Atrial Flutter with Variable Block
- Inverted flutter waves in II, III + aVF with atrial rate ~ 300 bpm
- Positive flutter waves in V1 resembling P waves
- The degree of AV block varies from 2:1 to 4:1
The diagnosis of flutter with variable block could be inferred here from the R-R intervals alone (e.g. if flutter waves were indistinct) — note how the R-R intervals during periods of 4:1 block are approximately double the R-R intervals during 2:1 block.
Atrial flutter with 4:1 block
- There are inverted flutter waves in II, III + aVF at a rate of 260 bpm.
- There are upright flutter waves in V1-2 (= anticlockwise circuit).
- There is 4:1 block, resulting in a ventricular rate of 65 bpm.
- The relatively slow ventricular response suggests treatment with an AV nodal blocking agent.
Atrial Flutter with Variable Block
- The block varies between 2:1 and 4:1
- The presence of positive flutter waves in lead II suggests a clockwise re-entry circuit (= uncommon variant).
Atrial Flutter with High-Grade AV Block
- There is anticlockwise flutter with marked AV block (varying from 5:1 up to 8:1).
- The very low ventricular rate suggests treatment with AV nodal blocking drugs (e.g. digoxin, beta-blockers). Other possibilities could include intrinsic conducting system disease (true “AV block”) or electrolyte abnormality (e.g. hyperkalaemia).
Tip: The combination of new-onset atrial flutter with high-grade AV block is very suspicious for digoxin toxicity.
Atrial Flutter with 1:1 Block?
- There is a very rapid, regular narrow-complex tachycardia at 250-300 bpm.
- Flutter waves are not clearly seen, but there is an undulation to the baseline in the inferior leads suggestive of flutter with a 1:1 block.
- Alternatively, this may just be rapid SVT (AVNRT / AVRT) with rate-related ST depression.

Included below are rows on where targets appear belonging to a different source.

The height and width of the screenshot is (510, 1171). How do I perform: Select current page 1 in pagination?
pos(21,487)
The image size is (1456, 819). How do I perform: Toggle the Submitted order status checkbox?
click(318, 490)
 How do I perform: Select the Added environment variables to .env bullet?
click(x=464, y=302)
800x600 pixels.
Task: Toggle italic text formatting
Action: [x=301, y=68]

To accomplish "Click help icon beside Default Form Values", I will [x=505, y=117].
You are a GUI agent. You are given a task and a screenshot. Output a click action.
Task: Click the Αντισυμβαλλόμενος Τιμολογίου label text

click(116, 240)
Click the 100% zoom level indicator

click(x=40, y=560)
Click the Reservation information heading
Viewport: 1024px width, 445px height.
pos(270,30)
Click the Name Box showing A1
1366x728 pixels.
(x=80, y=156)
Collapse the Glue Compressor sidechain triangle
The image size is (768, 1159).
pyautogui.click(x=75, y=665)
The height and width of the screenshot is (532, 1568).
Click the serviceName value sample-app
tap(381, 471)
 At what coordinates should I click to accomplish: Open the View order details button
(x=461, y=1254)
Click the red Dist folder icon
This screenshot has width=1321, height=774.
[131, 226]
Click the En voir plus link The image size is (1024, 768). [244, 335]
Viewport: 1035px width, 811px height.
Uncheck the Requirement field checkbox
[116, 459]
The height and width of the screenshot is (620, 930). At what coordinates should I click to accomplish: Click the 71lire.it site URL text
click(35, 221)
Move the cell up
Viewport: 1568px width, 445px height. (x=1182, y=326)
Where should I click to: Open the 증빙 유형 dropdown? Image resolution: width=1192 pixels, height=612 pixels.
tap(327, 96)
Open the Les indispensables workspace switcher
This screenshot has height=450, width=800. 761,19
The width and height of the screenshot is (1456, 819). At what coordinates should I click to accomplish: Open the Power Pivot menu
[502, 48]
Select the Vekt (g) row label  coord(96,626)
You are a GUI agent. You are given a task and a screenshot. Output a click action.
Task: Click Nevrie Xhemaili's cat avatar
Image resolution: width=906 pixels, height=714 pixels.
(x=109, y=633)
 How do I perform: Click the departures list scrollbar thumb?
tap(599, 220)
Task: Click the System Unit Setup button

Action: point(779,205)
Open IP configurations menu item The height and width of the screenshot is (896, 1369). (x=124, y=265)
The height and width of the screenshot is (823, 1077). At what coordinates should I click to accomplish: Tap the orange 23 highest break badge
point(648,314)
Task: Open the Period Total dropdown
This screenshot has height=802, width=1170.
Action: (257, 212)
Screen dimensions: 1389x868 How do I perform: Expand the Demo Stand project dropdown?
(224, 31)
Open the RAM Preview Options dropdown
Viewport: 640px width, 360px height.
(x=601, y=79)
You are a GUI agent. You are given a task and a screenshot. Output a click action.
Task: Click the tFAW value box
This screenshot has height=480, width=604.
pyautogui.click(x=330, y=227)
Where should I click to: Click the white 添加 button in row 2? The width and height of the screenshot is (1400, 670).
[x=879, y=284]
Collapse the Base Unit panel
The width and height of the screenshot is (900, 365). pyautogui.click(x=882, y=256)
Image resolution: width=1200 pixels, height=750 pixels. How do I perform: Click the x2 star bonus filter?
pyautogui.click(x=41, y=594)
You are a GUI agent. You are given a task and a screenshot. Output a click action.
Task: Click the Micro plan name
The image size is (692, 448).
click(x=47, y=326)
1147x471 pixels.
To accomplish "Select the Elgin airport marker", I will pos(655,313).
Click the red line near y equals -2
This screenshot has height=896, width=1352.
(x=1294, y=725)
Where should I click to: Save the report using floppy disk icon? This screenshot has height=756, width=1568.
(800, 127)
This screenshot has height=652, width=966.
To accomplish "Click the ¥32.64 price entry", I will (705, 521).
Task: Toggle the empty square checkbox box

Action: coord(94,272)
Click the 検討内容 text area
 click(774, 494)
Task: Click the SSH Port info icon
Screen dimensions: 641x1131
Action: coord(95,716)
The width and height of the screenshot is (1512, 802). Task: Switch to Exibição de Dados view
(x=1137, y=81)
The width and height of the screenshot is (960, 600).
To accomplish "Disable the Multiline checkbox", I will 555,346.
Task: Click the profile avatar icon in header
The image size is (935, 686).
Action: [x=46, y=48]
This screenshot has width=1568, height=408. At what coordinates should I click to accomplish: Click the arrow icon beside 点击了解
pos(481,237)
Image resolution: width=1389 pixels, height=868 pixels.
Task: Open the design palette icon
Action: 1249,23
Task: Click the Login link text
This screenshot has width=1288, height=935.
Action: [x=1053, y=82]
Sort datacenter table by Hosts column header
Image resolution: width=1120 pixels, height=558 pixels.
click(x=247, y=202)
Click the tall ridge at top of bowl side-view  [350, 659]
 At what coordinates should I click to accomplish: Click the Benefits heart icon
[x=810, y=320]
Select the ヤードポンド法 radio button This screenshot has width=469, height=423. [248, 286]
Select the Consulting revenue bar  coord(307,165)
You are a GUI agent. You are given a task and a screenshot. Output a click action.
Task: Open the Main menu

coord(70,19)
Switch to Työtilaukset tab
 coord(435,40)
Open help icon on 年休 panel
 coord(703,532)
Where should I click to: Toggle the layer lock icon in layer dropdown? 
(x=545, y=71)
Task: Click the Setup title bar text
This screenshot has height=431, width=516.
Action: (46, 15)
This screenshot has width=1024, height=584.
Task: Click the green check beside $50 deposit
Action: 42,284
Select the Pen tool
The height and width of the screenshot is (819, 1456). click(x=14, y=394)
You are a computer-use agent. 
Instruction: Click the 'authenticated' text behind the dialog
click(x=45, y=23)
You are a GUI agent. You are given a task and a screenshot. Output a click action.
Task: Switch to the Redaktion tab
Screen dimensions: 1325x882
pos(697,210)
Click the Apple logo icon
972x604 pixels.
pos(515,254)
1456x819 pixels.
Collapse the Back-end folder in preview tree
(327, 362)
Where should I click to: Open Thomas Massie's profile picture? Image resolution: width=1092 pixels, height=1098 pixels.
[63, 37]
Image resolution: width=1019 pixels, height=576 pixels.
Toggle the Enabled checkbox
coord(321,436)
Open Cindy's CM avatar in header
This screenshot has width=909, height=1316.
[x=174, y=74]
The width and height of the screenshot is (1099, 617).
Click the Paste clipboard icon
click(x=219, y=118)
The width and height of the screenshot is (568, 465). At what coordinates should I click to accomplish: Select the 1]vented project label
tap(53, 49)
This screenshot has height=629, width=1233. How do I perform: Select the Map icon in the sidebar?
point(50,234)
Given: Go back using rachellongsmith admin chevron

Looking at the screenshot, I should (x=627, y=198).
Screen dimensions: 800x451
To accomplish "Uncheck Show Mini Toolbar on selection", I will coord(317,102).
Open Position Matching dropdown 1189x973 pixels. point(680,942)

With ventricular rates as rapid as this, spending any further time evaluating the ECG is unwise! Resuscitation is the priority… This patient will almost certainly be haemodynamically unstable, requiring emergent DC cardioversion.
Atrial Flutter with 2:1 Block
- There is a narrow complex tachycardia at 150 bpm.
- There are no visible P waves.
- There is a sawtooth baseline in V1 with flutter waves visible at 300 bpm.
- Elsewhere, flutter waves are concealed in the T waves and QRS complexes.
- The heart rate of 150 bpm makes this flutter with a 2:1 block.
NB. Flutter waves are often very difficult to see when 2:1 block is present.
- Suspect atrial flutter with 2:1 block whenever there is a regular narrow-complex tachycardia at 150 bpm — particularly when the rate is extremely consistent.
- In contrast, the rate in sinus tachycardia typically varies slightly from beat to beat, while in AVNRT/AVRT the rate is usually faster (170-250 bpm).
- To tell the difference between these rhythms, try some vagal manoeuvres or give a test dose of adenosine — AVNRT/AVRT will often revert to sinus rhythm, whereas slowing of the ventricular rate will unmask the underlying atrial rhythm in sinus tachycardia or atrial flutter.
Atrial flutter with 3:1 Block
- Negative flutter waves at ~ 300bpm are best seen in the inferior leads II, III and aVF (= anticlockwise pattern).
- There is a 3:1 relationship between the flutter waves and the QRS complexes, resulting in a ventricular rate of 100 bpm.